#### [EXERCISE DESCRIPTION]
Exact output of all the records is required.

#### [SUPPLIED MATERIAL]
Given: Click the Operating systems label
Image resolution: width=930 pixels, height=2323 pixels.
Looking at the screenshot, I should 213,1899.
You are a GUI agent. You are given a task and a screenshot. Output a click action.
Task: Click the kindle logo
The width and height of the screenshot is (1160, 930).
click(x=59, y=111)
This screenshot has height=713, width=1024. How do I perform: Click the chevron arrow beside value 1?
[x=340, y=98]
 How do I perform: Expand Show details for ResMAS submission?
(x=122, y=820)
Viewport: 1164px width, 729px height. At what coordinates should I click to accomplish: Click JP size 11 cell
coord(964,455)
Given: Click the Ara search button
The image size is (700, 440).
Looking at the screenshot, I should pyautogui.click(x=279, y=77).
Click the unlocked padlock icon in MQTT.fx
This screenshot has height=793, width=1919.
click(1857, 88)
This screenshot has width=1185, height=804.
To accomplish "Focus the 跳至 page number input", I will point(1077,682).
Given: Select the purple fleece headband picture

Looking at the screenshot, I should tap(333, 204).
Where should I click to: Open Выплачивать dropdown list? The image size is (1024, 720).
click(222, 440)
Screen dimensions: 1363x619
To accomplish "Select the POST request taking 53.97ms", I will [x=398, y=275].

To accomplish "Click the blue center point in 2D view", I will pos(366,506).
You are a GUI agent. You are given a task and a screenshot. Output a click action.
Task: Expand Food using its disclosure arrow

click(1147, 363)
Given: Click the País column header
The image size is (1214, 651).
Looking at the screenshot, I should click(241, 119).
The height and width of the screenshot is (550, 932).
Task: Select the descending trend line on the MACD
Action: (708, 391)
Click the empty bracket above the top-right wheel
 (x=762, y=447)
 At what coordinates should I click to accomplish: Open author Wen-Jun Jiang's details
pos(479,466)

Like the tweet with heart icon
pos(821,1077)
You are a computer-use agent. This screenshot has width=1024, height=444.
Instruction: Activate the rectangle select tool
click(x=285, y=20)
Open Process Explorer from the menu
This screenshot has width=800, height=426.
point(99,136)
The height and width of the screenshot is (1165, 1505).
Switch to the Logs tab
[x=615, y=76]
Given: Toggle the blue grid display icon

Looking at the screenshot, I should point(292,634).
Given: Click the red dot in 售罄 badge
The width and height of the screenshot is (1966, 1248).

#### [RESULT OF THIS EXERCISE]
Given: Click the Operating systems label
Image resolution: width=930 pixels, height=2323 pixels.
Looking at the screenshot, I should 213,1899.
You are a GUI agent. You are given a task and a screenshot. Output a click action.
Task: Click the kindle logo
The width and height of the screenshot is (1160, 930).
click(x=59, y=111)
This screenshot has height=713, width=1024. How do I perform: Click the chevron arrow beside value 1?
[x=340, y=98]
 How do I perform: Expand Show details for ResMAS submission?
(x=122, y=820)
Viewport: 1164px width, 729px height. At what coordinates should I click to accomplish: Click JP size 11 cell
coord(964,455)
Given: Click the Ara search button
The image size is (700, 440).
Looking at the screenshot, I should pyautogui.click(x=279, y=77).
Click the unlocked padlock icon in MQTT.fx
This screenshot has height=793, width=1919.
click(1857, 88)
This screenshot has width=1185, height=804.
To accomplish "Focus the 跳至 page number input", I will point(1077,682).
Given: Select the purple fleece headband picture

Looking at the screenshot, I should tap(333, 204).
Where should I click to: Open Выплачивать dropdown list? The image size is (1024, 720).
click(222, 440)
Screen dimensions: 1363x619
To accomplish "Select the POST request taking 53.97ms", I will [x=398, y=275].

To accomplish "Click the blue center point in 2D view", I will pos(366,506).
You are a GUI agent. You are given a task and a screenshot. Output a click action.
Task: Expand Food using its disclosure arrow

click(1147, 363)
Given: Click the País column header
The image size is (1214, 651).
Looking at the screenshot, I should click(241, 119).
The height and width of the screenshot is (550, 932).
Task: Select the descending trend line on the MACD
Action: (708, 391)
Click the empty bracket above the top-right wheel
 (x=762, y=447)
 At what coordinates should I click to accomplish: Open author Wen-Jun Jiang's details
pos(479,466)

Like the tweet with heart icon
pos(821,1077)
You are a computer-use agent. This screenshot has width=1024, height=444.
Instruction: Activate the rectangle select tool
click(x=285, y=20)
Open Process Explorer from the menu
This screenshot has width=800, height=426.
point(99,136)
The height and width of the screenshot is (1165, 1505).
Switch to the Logs tab
[x=615, y=76]
Given: Toggle the blue grid display icon

Looking at the screenshot, I should point(292,634).
Given: Click the red dot in 售罄 badge
The width and height of the screenshot is (1966, 1248).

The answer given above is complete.